Performance artist Neal Medlyn discusses the celebrity public persona, growing up Pentacostal, and his new performance King, running through October 26 at The Kitchen.
Performance artist Neal Medlyn’s King, running through October 26 at The Kitchen, is the seventh and final installment of an eight-year series of shows in which he performs as pop culture icons including Lionel Richie, Prince, Britney Spears and the Insane Clown Posse. This one focuses on Michael Jackson. The show, in which Medlyn covers hit songs and tells stories, is accompanied by an installation of relics of previous shows in the theater during the day. Medlyn also now raps under the name Champagne Jerry.
Rosa Goldensohn Is this series an exploration of the idea of celebrity or is it an expression of your own stuff?
Neil Medlyn It’s expressing my own stuff, which has always been about performance. I’m interested in performance-related things, a lot of them being the things that pop stars do. Like there’s a part in every big pop concert where they suddenly stop in the middle of a well-known song and people applaud. A few seconds later, they don’t start the song again, they just stay silent. Then the 20,000 people there realize that they’re literally all in the same room and then they start to cheer even louder.
Taylor Swift stops and stands there for a second and then when people realize, Oh wait, this is really happening! she starts acting like she can’t do it… like she’s sort of overwhelmed by the cheering, by all those people reacting to her en masse. She stopped doing it, actually, because people caught on after a while. That kind of stuff can only happen with celebrities, in a way. Those performance ideas are awesome, I think.
RG And I guess the question is whether the audience is seeing “the real you,” when you’re performing.

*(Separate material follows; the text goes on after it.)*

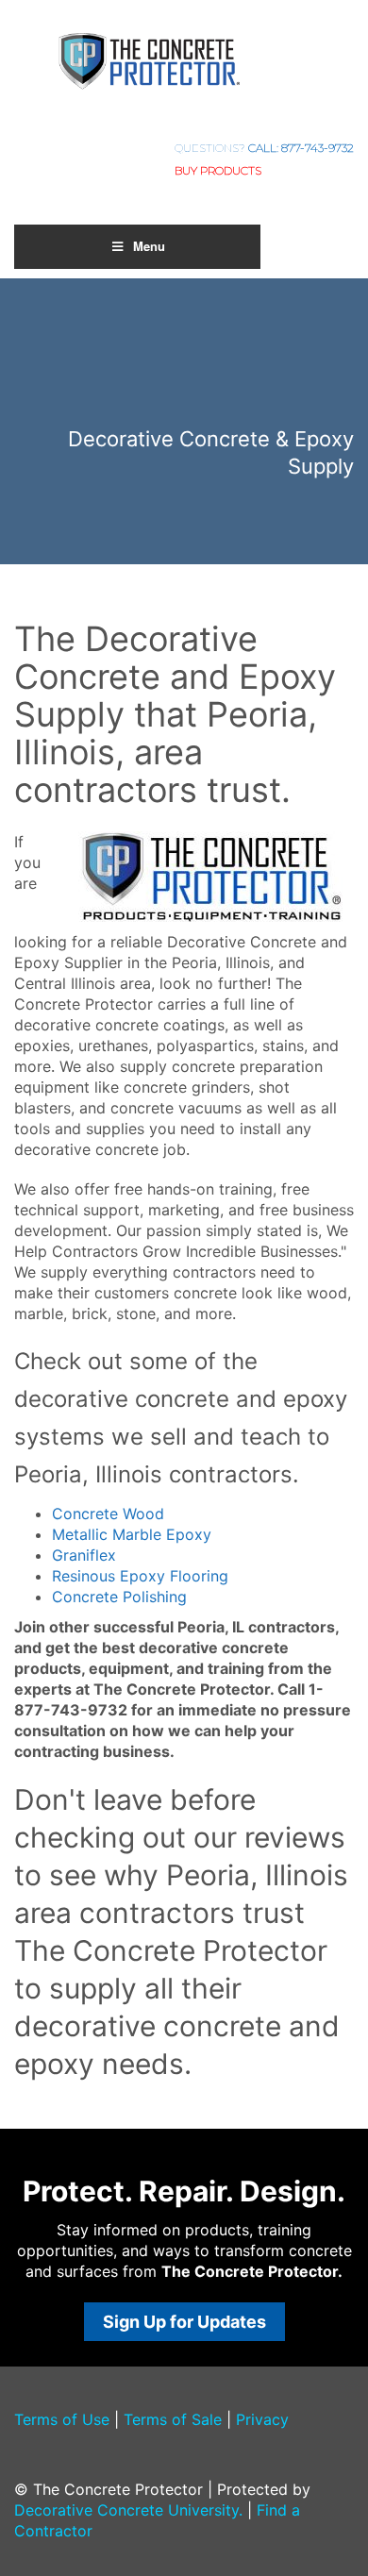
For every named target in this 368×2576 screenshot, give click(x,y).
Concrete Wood (108, 1513)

NM Right, that’s been a big thing in the series. I was gravitating toward all these stars that had this thing about, “No, but this isn’t who I really am,” or “No, that wasn’t who I am, now I’m this person.” Hannah Montana/Miley Cyrus was super-explicit about that being her thing. With Britney Spears it became very clear that what was going on with her emotionally was different from what she was doing on stage. And Prince realized that this bad part of himself called Camille had been responsible for all these dirty, nasty songs.